Można powiedzieć, że muzyka, którą tu słyszymy to naturalna kontynuacja i
rozwój kierunku obranego przez grupę na początku swej drogi. Album zawiera
siedem utworów solidnie skonstruowanego i odegranego, podniosłego Pagan/Slavonic
Black Metalu, który fanów takich klimatów niewątpliwie przyprawi o szybsze
bicie serca. Beczki utrzymane głównie w równych, marszowych tempach mają swój
ciężar, a i dojebać siarczyście także potrafią, bas dudni
złowrogo, surowe riffy płyną swobodnie, nie stroniąc od przepełnionych
melancholią melodii, a klimatyczny, niekiedy epicki wręcz parapet nadaje tej
produkcji tajemniczej, mrocznej, monumentalnej aury.
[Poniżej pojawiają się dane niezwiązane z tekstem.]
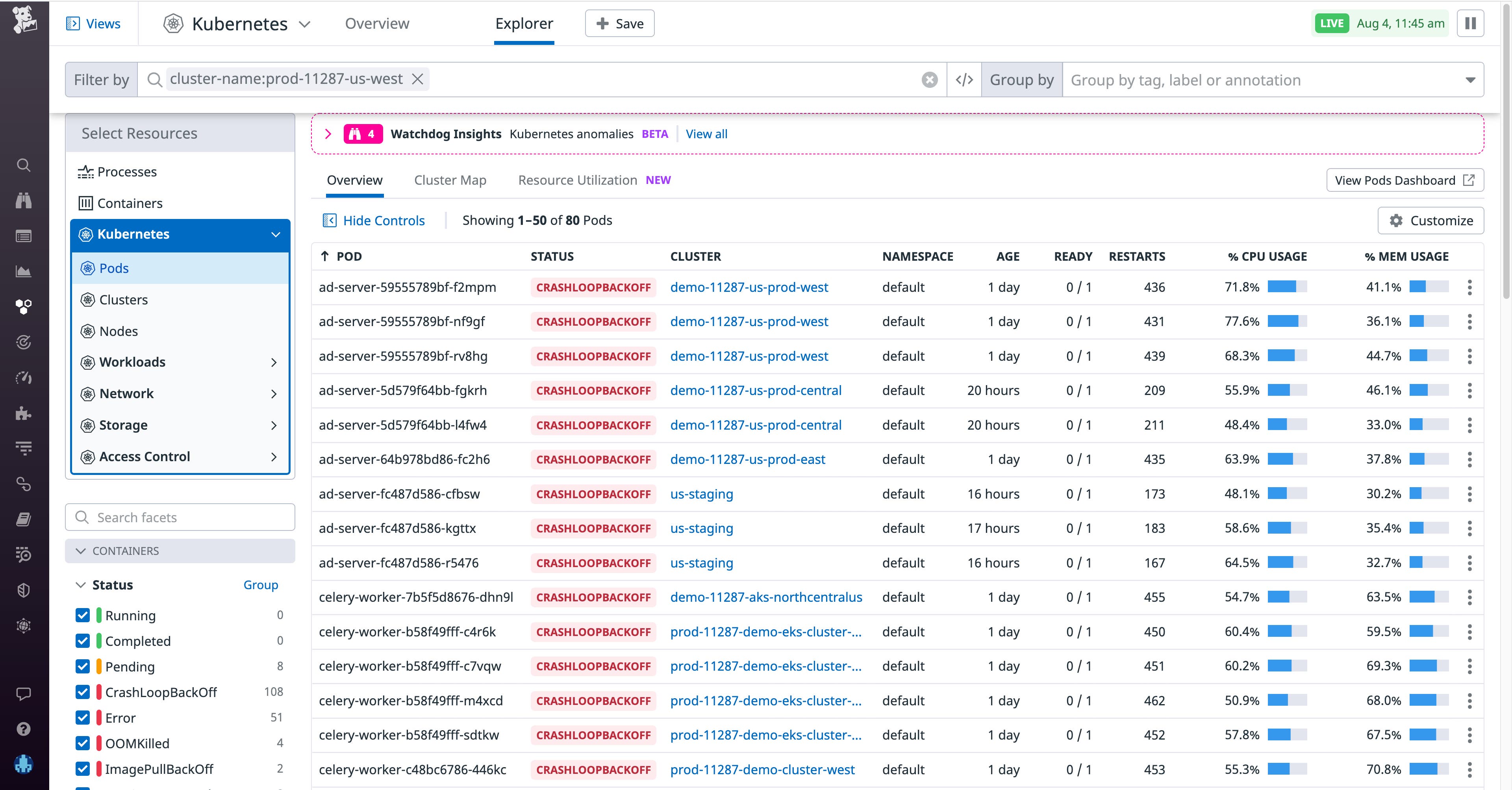Switch to the Cluster Map tab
Dobrze prezentują się tu
także przemyślane partie solowe, które momentami skręcają w bardziej
progresywno-rockowym kierunku, instrumentalne uzupełnienia na gitarze
klasycznej, delikatnie atonalne harmoniei wokale (zarówno te agresywne, jak i
czyste) wykonujące liryki w języku polskim. Słychać, że wielką inspiracją nadal
jest Bathory i Mścisław pełnymi garściami czerpie ze spuścizny Quorthona,
zwłaszcza z płyt „Hammerheart”, i „Twilight of the Gods”. Nie jest to jednak
absolutnie zarzut z mojej strony, gdyż ten doświadczony muzyk wie, jak na tej
klasycznej bazie zbudować dźwięki z własną tożsamością i charakterystycznym dla
Pripegal szlifem. Brzmienie dobre, niezgorzej zagęszczone, soczyste i mocne,
ale zachowujące jednocześnie należytą selektywność i sporo przestrzeni dla
każdego z instrumentów. Nie jestem jakimś specjalnym fanem ogólnie przyjętej
stylistyki pagan, ale mogę śmiało powiedzieć, że „Na Ostatnim Szlaku” to dobry
materiał i podoba mi się zawarta na nim muzyka. Dlatego twierdzę, że nie tylko
fani Pagan/Black Metalu powinni sprawdzić tę produkcję (oni bowiem łykną tę
płytkę bez popitki). Konkretne, soczyste, dumne i ojczyste.